[Opening PROVIDED DATA section]

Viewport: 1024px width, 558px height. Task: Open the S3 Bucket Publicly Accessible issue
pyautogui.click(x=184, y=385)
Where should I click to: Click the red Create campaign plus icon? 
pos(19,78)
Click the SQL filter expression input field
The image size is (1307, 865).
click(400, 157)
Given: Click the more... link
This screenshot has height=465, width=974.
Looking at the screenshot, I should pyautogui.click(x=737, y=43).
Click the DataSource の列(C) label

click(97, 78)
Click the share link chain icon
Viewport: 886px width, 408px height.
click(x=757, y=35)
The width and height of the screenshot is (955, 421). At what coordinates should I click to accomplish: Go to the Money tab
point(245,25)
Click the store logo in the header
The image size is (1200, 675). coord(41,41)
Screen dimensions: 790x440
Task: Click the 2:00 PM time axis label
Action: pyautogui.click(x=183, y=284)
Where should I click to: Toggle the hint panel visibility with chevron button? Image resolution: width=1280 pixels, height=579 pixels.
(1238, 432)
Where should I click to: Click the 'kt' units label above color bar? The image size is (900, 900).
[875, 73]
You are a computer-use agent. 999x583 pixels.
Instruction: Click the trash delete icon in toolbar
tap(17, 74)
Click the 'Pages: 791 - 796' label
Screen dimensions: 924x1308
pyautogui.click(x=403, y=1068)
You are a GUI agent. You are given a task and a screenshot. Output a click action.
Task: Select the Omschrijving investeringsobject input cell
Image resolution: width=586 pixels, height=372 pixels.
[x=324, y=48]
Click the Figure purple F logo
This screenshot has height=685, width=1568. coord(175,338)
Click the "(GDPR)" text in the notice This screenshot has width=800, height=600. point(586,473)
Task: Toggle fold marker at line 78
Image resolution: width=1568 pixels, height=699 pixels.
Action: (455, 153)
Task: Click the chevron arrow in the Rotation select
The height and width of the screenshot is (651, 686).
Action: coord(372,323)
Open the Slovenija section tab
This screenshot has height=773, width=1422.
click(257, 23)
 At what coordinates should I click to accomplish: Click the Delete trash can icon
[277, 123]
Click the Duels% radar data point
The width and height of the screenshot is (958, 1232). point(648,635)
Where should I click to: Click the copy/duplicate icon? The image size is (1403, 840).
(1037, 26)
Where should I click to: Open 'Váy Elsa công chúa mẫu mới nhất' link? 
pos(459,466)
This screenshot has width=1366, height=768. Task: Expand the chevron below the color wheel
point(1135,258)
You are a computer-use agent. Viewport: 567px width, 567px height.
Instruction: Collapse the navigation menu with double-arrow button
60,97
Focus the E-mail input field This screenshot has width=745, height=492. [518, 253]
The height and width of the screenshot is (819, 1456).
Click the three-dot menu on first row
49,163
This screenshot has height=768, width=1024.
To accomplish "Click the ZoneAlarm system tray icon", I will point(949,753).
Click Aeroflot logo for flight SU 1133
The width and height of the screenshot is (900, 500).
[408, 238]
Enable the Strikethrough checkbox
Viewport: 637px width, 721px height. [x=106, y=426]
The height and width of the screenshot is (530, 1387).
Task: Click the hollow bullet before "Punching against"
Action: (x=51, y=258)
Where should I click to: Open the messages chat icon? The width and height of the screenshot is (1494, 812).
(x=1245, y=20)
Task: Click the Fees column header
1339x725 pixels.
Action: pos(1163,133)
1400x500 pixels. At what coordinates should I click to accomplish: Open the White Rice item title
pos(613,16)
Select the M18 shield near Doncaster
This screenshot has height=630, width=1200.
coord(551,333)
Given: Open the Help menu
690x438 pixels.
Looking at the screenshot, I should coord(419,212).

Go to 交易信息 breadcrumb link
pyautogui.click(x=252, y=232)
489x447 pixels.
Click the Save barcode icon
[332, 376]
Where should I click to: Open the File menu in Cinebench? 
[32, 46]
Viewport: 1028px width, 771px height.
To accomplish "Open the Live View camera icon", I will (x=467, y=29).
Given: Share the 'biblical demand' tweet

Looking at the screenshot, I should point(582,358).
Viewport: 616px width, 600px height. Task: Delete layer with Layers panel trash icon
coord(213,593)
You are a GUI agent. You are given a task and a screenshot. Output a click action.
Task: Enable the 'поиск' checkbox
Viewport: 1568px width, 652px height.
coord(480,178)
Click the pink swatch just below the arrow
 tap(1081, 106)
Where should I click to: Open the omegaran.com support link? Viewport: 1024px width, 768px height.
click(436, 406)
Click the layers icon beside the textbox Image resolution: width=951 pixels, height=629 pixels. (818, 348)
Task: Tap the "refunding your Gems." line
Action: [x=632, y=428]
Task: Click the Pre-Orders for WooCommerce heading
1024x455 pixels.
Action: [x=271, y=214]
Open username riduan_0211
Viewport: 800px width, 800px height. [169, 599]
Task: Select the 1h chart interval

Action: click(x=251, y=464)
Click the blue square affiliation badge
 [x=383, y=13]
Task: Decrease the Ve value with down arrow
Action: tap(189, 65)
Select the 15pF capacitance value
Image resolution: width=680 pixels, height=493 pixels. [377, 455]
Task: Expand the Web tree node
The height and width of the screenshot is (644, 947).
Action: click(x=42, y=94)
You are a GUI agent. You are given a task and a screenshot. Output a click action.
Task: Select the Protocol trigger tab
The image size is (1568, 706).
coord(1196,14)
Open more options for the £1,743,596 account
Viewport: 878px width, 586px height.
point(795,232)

[Closing PROVIDED DATA section]

§ EXERCISE AIM:
Copy all of the material word for word.

§ RESPONSE TO THIS EXERCISE:
Viewport: 1024px width, 558px height. Task: Open the S3 Bucket Publicly Accessible issue
pyautogui.click(x=184, y=385)
Where should I click to: Click the red Create campaign plus icon? 
pos(19,78)
Click the SQL filter expression input field
The image size is (1307, 865).
click(400, 157)
Given: Click the more... link
This screenshot has height=465, width=974.
Looking at the screenshot, I should pyautogui.click(x=737, y=43).
Click the DataSource の列(C) label

click(97, 78)
Click the share link chain icon
Viewport: 886px width, 408px height.
click(x=757, y=35)
The width and height of the screenshot is (955, 421). At what coordinates should I click to accomplish: Go to the Money tab
point(245,25)
Click the store logo in the header
The image size is (1200, 675). coord(41,41)
Screen dimensions: 790x440
Task: Click the 2:00 PM time axis label
Action: pyautogui.click(x=183, y=284)
Where should I click to: Toggle the hint panel visibility with chevron button? Image resolution: width=1280 pixels, height=579 pixels.
(1238, 432)
Where should I click to: Click the 'kt' units label above color bar? The image size is (900, 900).
[875, 73]
You are a computer-use agent. 999x583 pixels.
Instruction: Click the trash delete icon in toolbar
tap(17, 74)
Click the 'Pages: 791 - 796' label
Screen dimensions: 924x1308
pyautogui.click(x=403, y=1068)
You are a GUI agent. You are given a task and a screenshot. Output a click action.
Task: Select the Omschrijving investeringsobject input cell
Image resolution: width=586 pixels, height=372 pixels.
[x=324, y=48]
Click the Figure purple F logo
This screenshot has height=685, width=1568. coord(175,338)
Click the "(GDPR)" text in the notice This screenshot has width=800, height=600. point(586,473)
Task: Toggle fold marker at line 78
Image resolution: width=1568 pixels, height=699 pixels.
Action: (455, 153)
Task: Click the chevron arrow in the Rotation select
The height and width of the screenshot is (651, 686).
Action: coord(372,323)
Open the Slovenija section tab
This screenshot has height=773, width=1422.
click(257, 23)
 At what coordinates should I click to accomplish: Click the Delete trash can icon
[277, 123]
Click the Duels% radar data point
The width and height of the screenshot is (958, 1232). point(648,635)
Where should I click to: Click the copy/duplicate icon? The image size is (1403, 840).
(1037, 26)
Where should I click to: Open 'Váy Elsa công chúa mẫu mới nhất' link? 
pos(459,466)
This screenshot has width=1366, height=768. Task: Expand the chevron below the color wheel
point(1135,258)
You are a computer-use agent. Viewport: 567px width, 567px height.
Instruction: Collapse the navigation menu with double-arrow button
60,97
Focus the E-mail input field This screenshot has width=745, height=492. [518, 253]
The height and width of the screenshot is (819, 1456).
Click the three-dot menu on first row
49,163
This screenshot has height=768, width=1024.
To accomplish "Click the ZoneAlarm system tray icon", I will point(949,753).
Click Aeroflot logo for flight SU 1133
The width and height of the screenshot is (900, 500).
[408, 238]
Enable the Strikethrough checkbox
Viewport: 637px width, 721px height. [x=106, y=426]
The height and width of the screenshot is (530, 1387).
Task: Click the hollow bullet before "Punching against"
Action: (x=51, y=258)
Where should I click to: Open the messages chat icon? The width and height of the screenshot is (1494, 812).
(x=1245, y=20)
Task: Click the Fees column header
1339x725 pixels.
Action: pos(1163,133)
1400x500 pixels. At what coordinates should I click to accomplish: Open the White Rice item title
pos(613,16)
Select the M18 shield near Doncaster
This screenshot has height=630, width=1200.
coord(551,333)
Given: Open the Help menu
690x438 pixels.
Looking at the screenshot, I should coord(419,212).

Go to 交易信息 breadcrumb link
pyautogui.click(x=252, y=232)
489x447 pixels.
Click the Save barcode icon
[332, 376]
Where should I click to: Open the File menu in Cinebench? 
[32, 46]
Viewport: 1028px width, 771px height.
To accomplish "Open the Live View camera icon", I will (x=467, y=29).
Given: Share the 'biblical demand' tweet

Looking at the screenshot, I should point(582,358).
Viewport: 616px width, 600px height. Task: Delete layer with Layers panel trash icon
coord(213,593)
You are a GUI agent. You are given a task and a screenshot. Output a click action.
Task: Enable the 'поиск' checkbox
Viewport: 1568px width, 652px height.
coord(480,178)
Click the pink swatch just below the arrow
 tap(1081, 106)
Where should I click to: Open the omegaran.com support link? Viewport: 1024px width, 768px height.
click(436, 406)
Click the layers icon beside the textbox Image resolution: width=951 pixels, height=629 pixels. (818, 348)
Task: Tap the "refunding your Gems." line
Action: [x=632, y=428]
Task: Click the Pre-Orders for WooCommerce heading
1024x455 pixels.
Action: [x=271, y=214]
Open username riduan_0211
Viewport: 800px width, 800px height. [169, 599]
Task: Select the 1h chart interval

Action: click(x=251, y=464)
Click the blue square affiliation badge
 [x=383, y=13]
Task: Decrease the Ve value with down arrow
Action: tap(189, 65)
Select the 15pF capacitance value
Image resolution: width=680 pixels, height=493 pixels. [377, 455]
Task: Expand the Web tree node
The height and width of the screenshot is (644, 947).
Action: click(x=42, y=94)
You are a GUI agent. You are given a task and a screenshot. Output a click action.
Task: Select the Protocol trigger tab
The image size is (1568, 706).
coord(1196,14)
Open more options for the £1,743,596 account
Viewport: 878px width, 586px height.
point(795,232)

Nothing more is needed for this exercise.